Daniel Barnett’s employment law bulletin summarises: Mr Lock was a salesman on a basic salary with variable commission paid in arrears. Mr Lock’s commission depended not on the time worked, but the outcome of that work, i.e. sales achieved. Mr Lock could not earn commission whilst on leave, and therefore would lose income by taking it. He brought a claim for his ‘lost’ holiday pay after taking leave in December 2011 to January 2012. Following the ECJ’s decision last year, the employment tribunal has held that Mr Lock’s holiday pay should include an element for his commission. It has done so by inserting new words into regulation 16(3) of the Working Time Regulations 1998 as follows:- “(e) as if, in the case of the entitlement under regulation 13, a worker with normal working hours whose remuneration includes commission or similar payment shall be deemed to have remuneration which varies with the amount of work done for the purpose of section 221.” This will impact on future holiday pay entitlement. The impact on back-claims is reduced by the two year cap on backdated claims which takes effect on 1 July 2015
Abolition of employer National Insurance contributions for under 21’s
|If you employ anyone under 21 years old you will no longer have to pay Class 1 secondary National Insurance contributions on earnings up to the new Upper Secondary Threshold (UST) for those employees. This comes into effect from 6 April 2015 so be prepared to change the NI Category letters of those employees to ensure you’re paying the correct amount of NI contributions.The Abolition of employer National insurance contributions for under 21’s section of GOV.UK has been updated and now includes more detailed guidance for employers, plus detail on the new category letters and rates.|
The New Marriage Allowance
Registration for the new Marriage Allowance for married couples and those in civil partnerships is now open.

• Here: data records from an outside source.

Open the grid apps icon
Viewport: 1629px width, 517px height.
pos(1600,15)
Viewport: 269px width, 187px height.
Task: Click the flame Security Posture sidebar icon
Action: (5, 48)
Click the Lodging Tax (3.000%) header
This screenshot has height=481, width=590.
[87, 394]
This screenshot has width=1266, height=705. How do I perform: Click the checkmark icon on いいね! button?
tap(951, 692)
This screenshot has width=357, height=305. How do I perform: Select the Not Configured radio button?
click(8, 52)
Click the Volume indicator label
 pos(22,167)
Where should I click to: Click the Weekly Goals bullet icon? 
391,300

The government has opened registration for the new Marriage Allowance, a tax break for married couples, helping them save up to £212 a year.

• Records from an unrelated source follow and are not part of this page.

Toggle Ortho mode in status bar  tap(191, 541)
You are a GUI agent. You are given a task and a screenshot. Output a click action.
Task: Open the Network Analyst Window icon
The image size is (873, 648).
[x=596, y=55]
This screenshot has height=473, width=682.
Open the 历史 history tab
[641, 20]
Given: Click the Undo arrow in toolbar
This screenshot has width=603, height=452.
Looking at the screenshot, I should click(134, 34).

Applying online is straightforward. Couples can register their interest to receive the Allowance now at gov.uk/marriageallowance.
From 6 April 2015, more than 4 million married couples and 15,000 civil partnerships will be eligible for the tax break.

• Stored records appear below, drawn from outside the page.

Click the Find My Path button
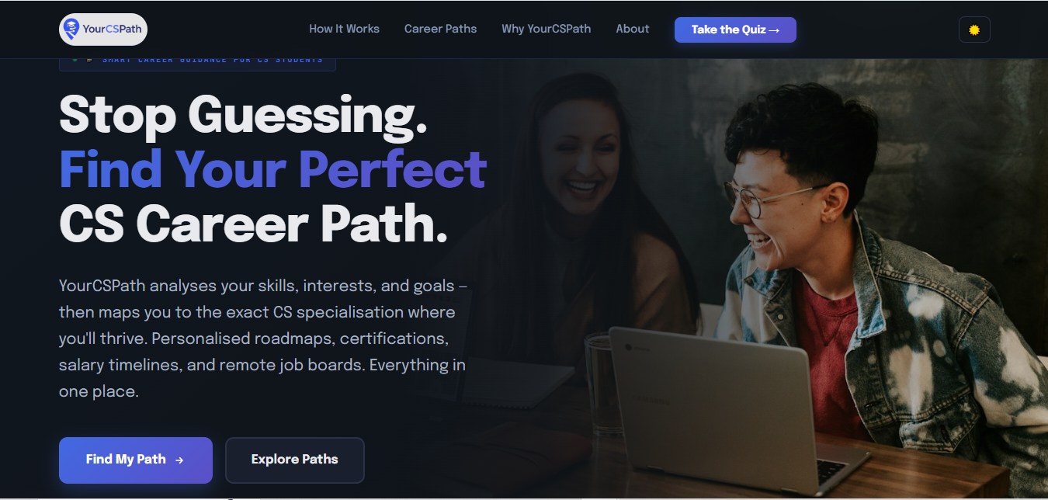The width and height of the screenshot is (1048, 500). 136,460
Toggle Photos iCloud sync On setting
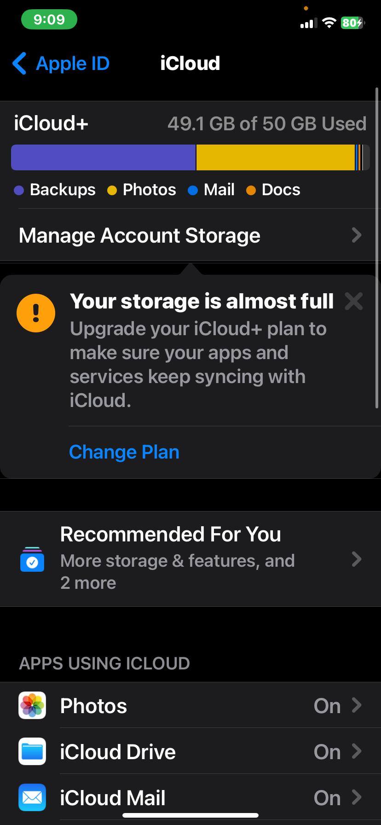The image size is (381, 825). point(327,706)
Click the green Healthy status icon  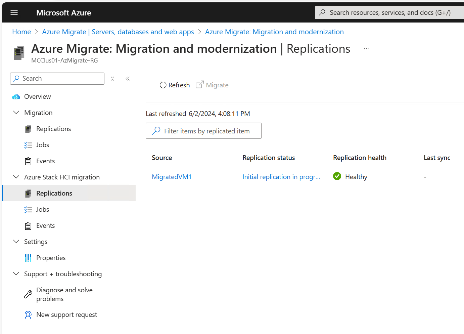[337, 176]
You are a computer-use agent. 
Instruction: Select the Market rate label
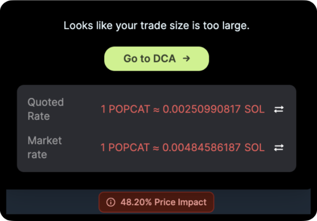coord(44,147)
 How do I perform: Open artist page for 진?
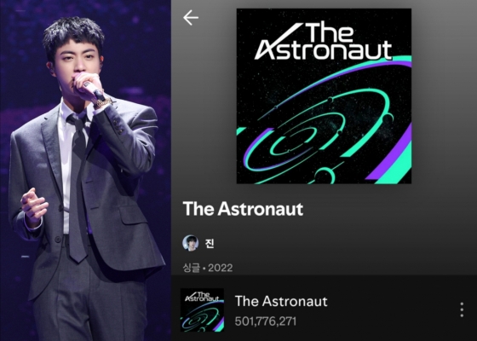click(210, 243)
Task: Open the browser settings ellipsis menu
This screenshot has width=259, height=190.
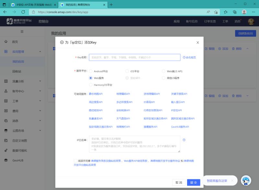Action: pyautogui.click(x=253, y=12)
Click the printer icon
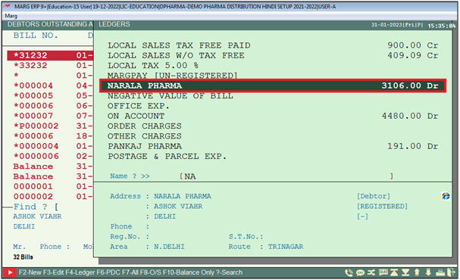This screenshot has width=460, height=280. pyautogui.click(x=440, y=272)
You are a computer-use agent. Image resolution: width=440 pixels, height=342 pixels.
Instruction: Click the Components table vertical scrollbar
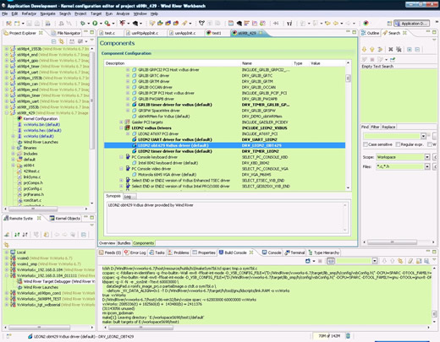point(348,125)
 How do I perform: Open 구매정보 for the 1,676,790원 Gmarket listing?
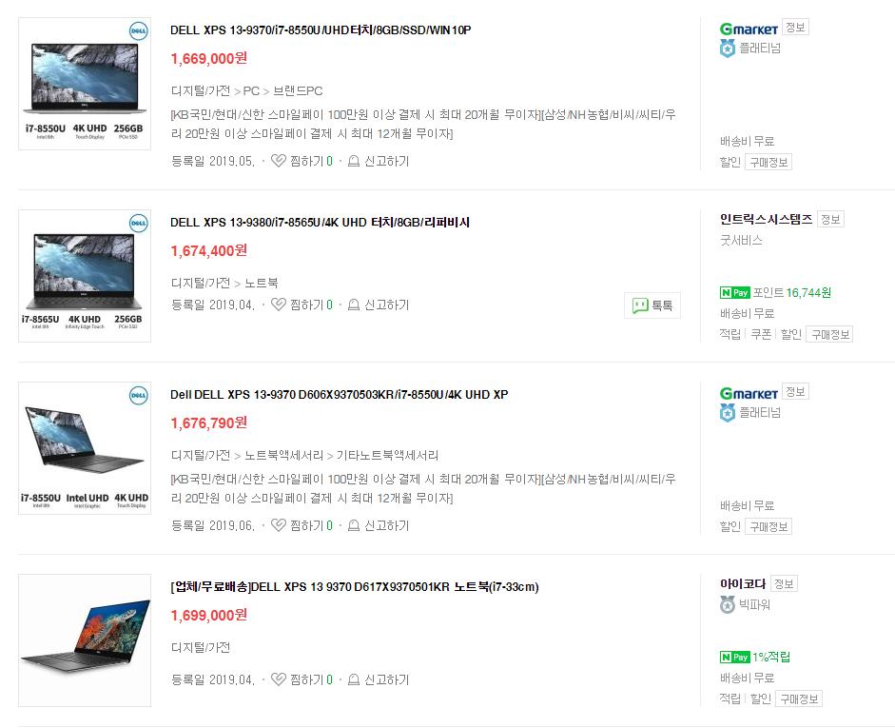point(769,526)
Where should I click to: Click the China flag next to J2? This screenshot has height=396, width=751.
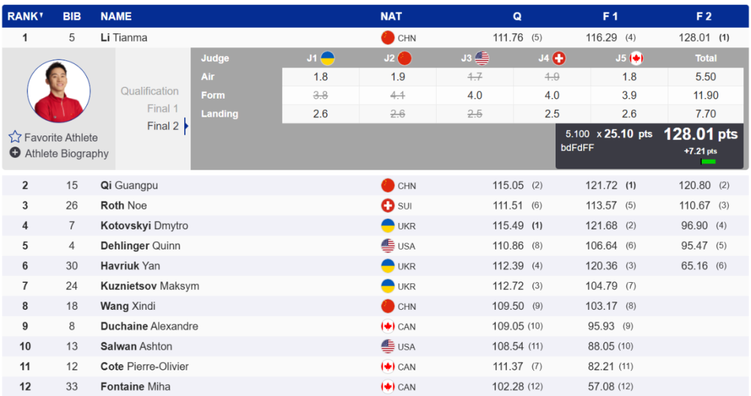405,58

The Allowance means a spouse or civil partner who doesn’t pay tax – therefore is not earning at all or is earning below the basic rate threshold (£10,600) – can transfer up to £1,060 of their personal tax-free allowance to a spouse or civil partner – as long as the recipient of the transfer doesn’t pay more than the basic rate of income tax.
From April, HMRC will contact those who have already registered for the Marriage Allowance to apply. People can register at any point in the tax year and still receive the full benefit of the allowance.
Applying online is simple. One person in a couple will apply online to transfer the allowance to their spouse or civil partner, and HMRC will tell the recipient about the change to their Pay As You Earn (PAYE) tax code.